Patients can select from full entrees like meatball subs, baked fish sticks, macaroni and cheese, or cheese quesadillas. Build-your-own pizzas, sandwiches, and grill options offer the opportunity to customize. Those who just want something small can choose from a range of standalone items, from fresh fruit or toast, to sweet potato fries or buttered pasta, to sweets like cookies or pudding. There are even Goldfish crackers and Rice Krispie treats.

The kid-friendly comfort concept is applied to the hospital’s special dietary menus too, including menus for low-fat, low-sodium, and fiber-restricted diets; toddler menus with pre-cut foods in smaller portions; and menus for children with chewing or swallowing limitations.

Patients eager to try something new can take advantage of Little Chefs, a rotating menu of monthly specials. “It can be interesting for patients who are here longer term and want to have something different,” Boinski says.

No matter the order, staff are trained to be flexible with patients’ sometimes changing palates. “Kids sometimes order something and by the time it get there they’ve changed their mind. So if they do, we’ll bring them something new,” says Boinski, who encourages his employees to think of the patients as if they were an employee’s own child, niece or nephew, or grandchild.

Boinski knows that the presentation of a meal or snack is just as important as the food itself. That’s why all of the meals at Children’s of Alabama are delivered on carts that have been wrapped with kid-friendly designs like jungle animals, fish, and even one deemed the Monster Storage Unit. “It was a minimal investment of $400 to wrap all eight of our carts,” notes Boinski, who says that patients respond to the whimsical delivery vehicles with more enthusiasm. “Even when we’re rolling them down the hallway, parents will stop and comment on them,” he says.

Lunch deliveries come with activity booklets to keep patients busy and take their minds off of all things medical for a little while. “It has puzzles, crosswords, mazes, those kinds of things to do, aimed at the majority of our age group,” Boinski says. “We usually send it up with crayons.”

Implementing the kid-friendly room service menu and program has helped dining services do even better on their mission of making patients happy. In fact, patient satisfaction scores rose from 70% to 88%, Boinski notes. “It came down to the quality of the food and them getting more of what they wanted,” he says. “Parents tell us, ‘he looks so forward when you’re coming with that cart.’”

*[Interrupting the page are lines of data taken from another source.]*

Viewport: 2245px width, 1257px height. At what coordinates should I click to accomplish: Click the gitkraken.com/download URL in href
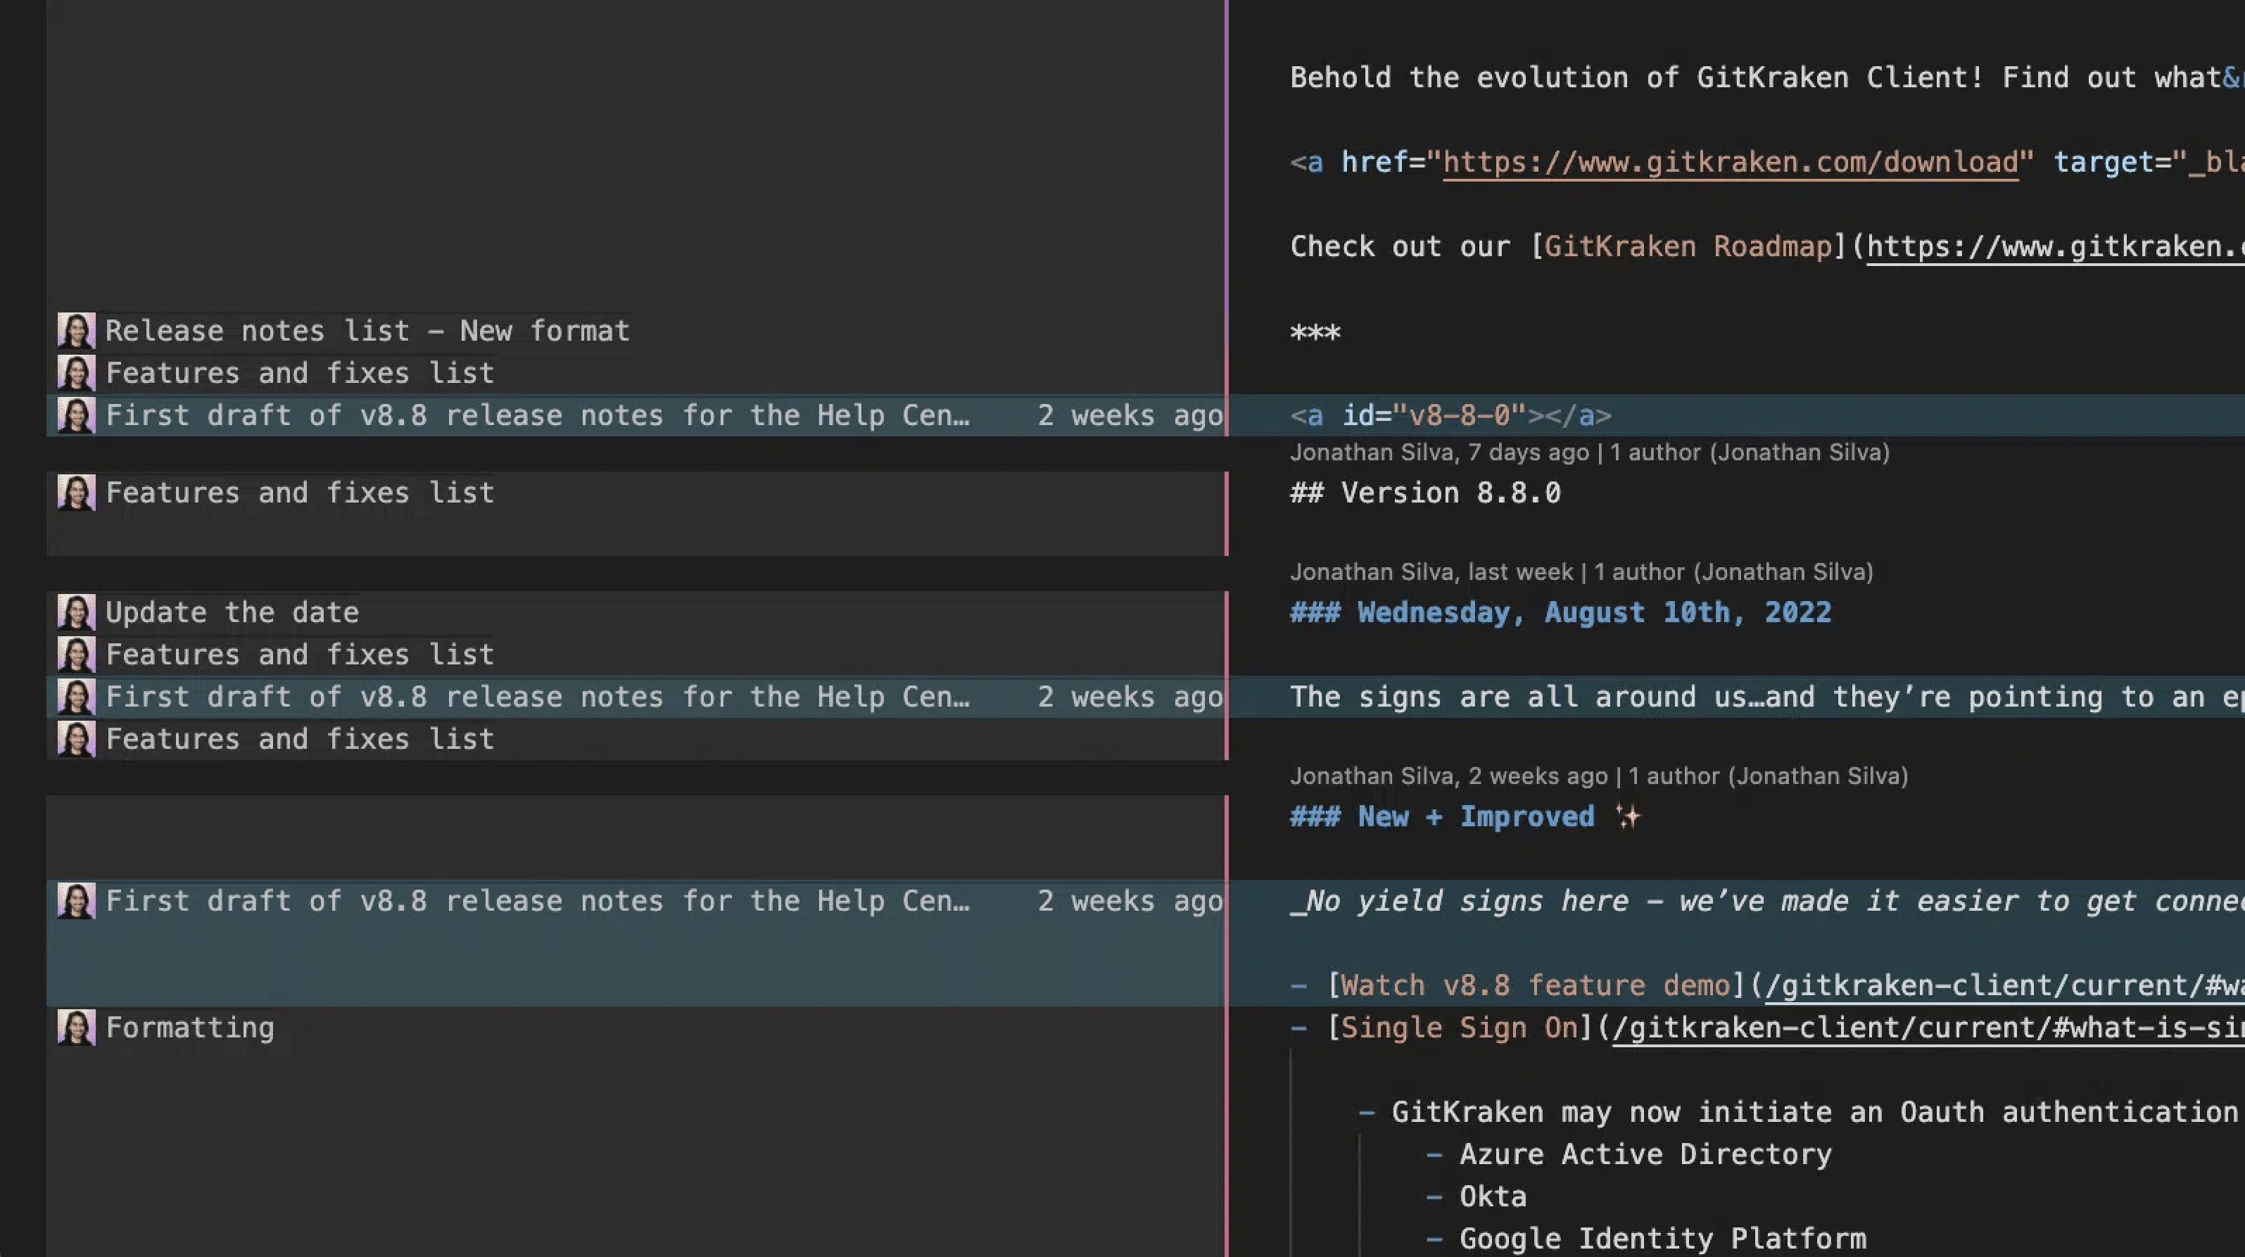pos(1730,162)
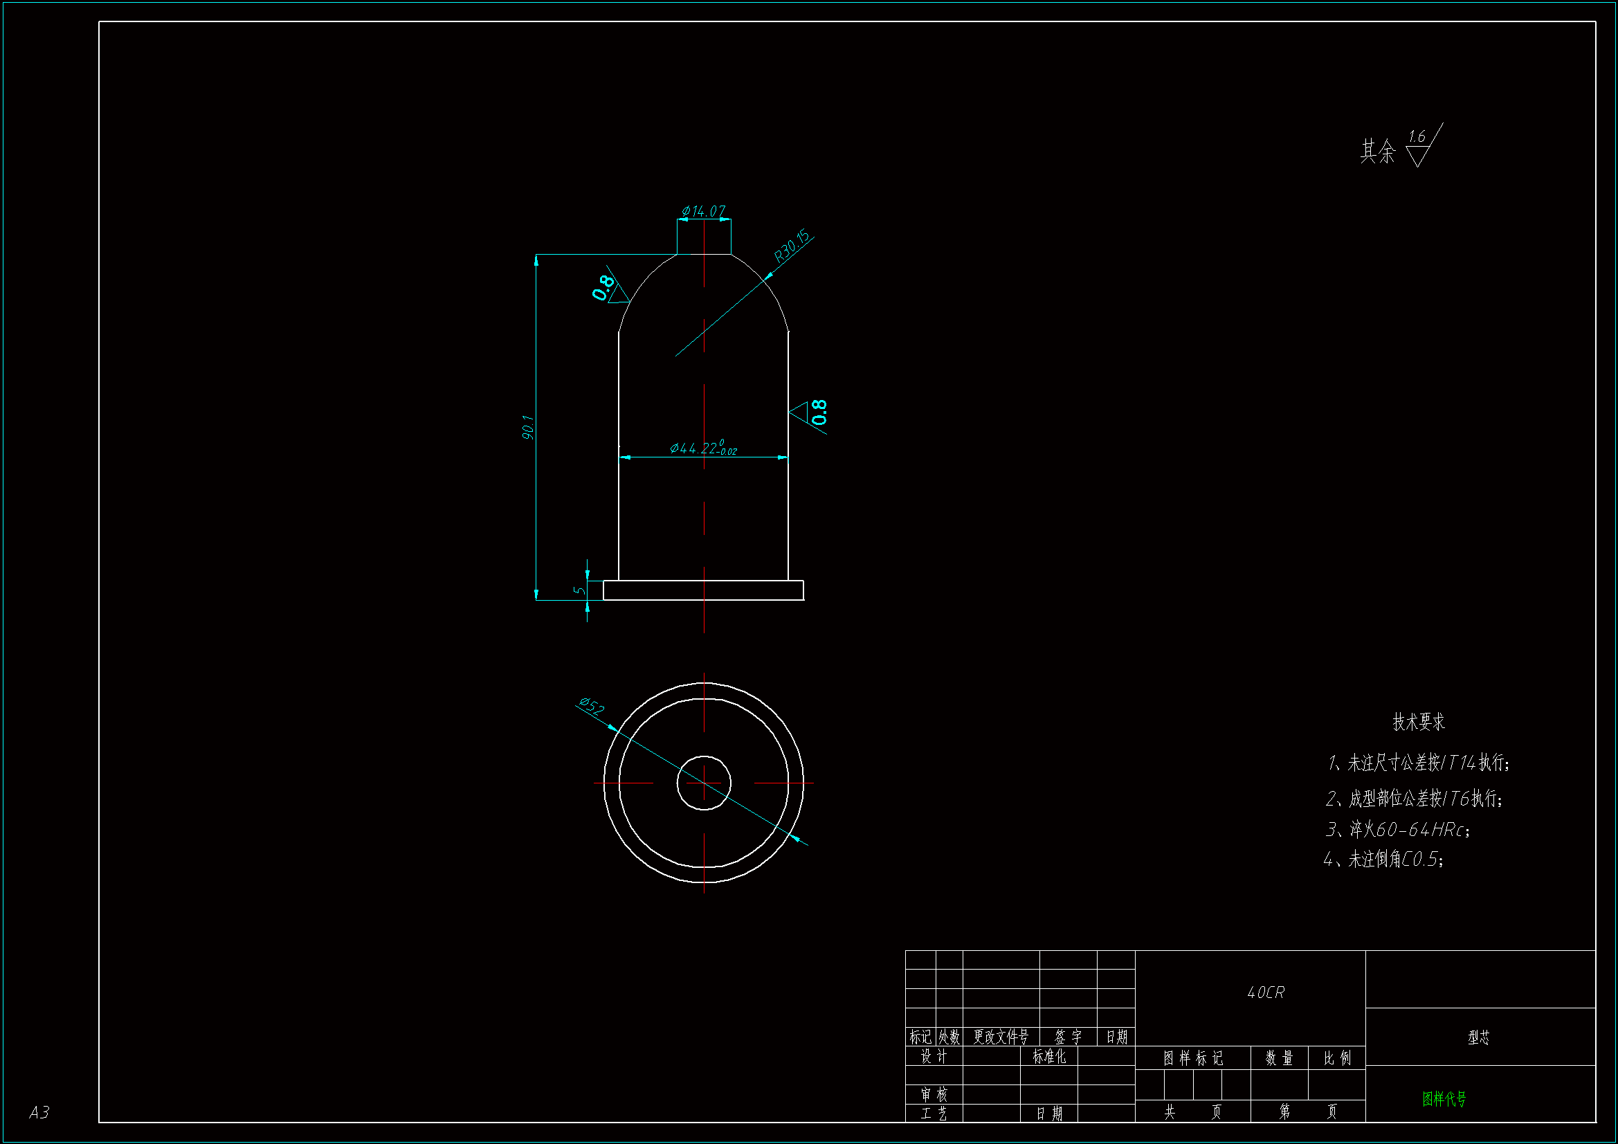
Task: Click the note about IT14 tolerance
Action: point(1418,763)

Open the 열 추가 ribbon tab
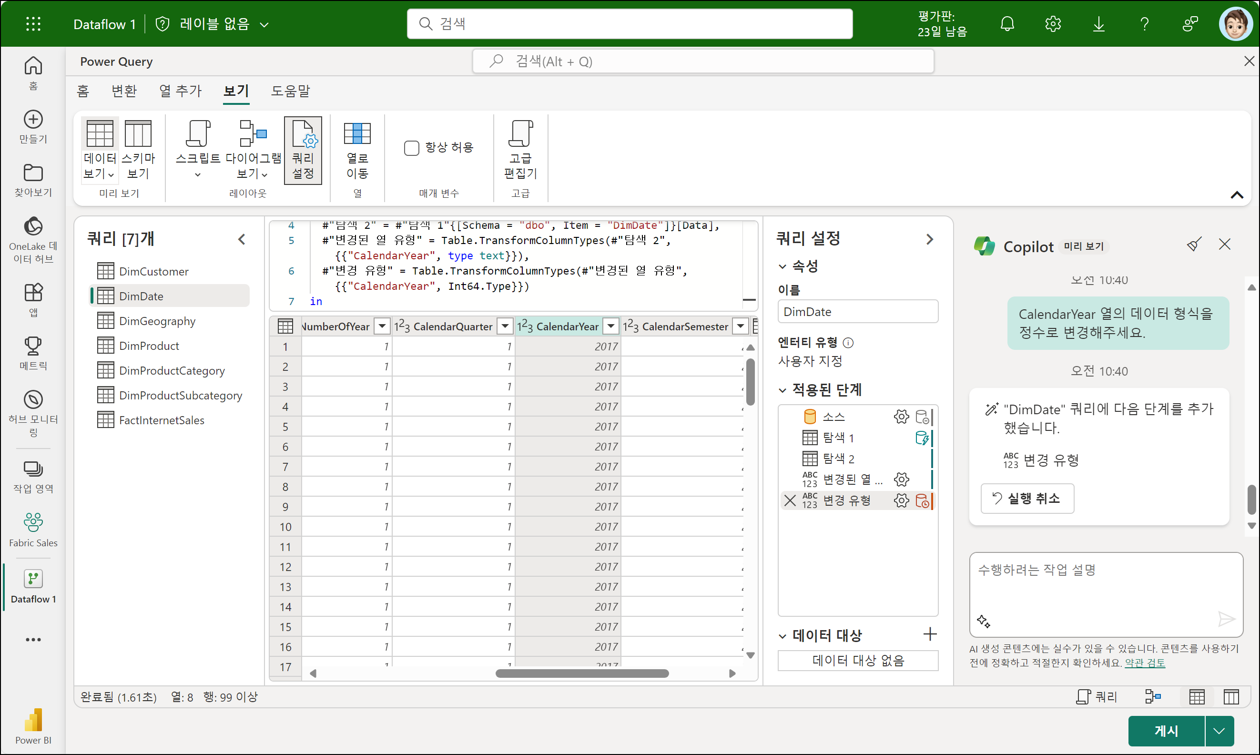pyautogui.click(x=180, y=91)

In addition to looking forward to those fun, friendly meal deliveries, patients get excited about visiting with ACE, the hospital’s furry mascot character. Wearing a red t-shirt, khaki pants, and big grin, the chummy fox who loves making kids smile while teaching them about nutrition. It’s important information for patients to take along when they head home so they can make healthy choices. But if they’d rather stick with the feel-good favorites while in the hospital, Boinski and his team will always bring up a plate of pancakes for a sweet nighttime snack.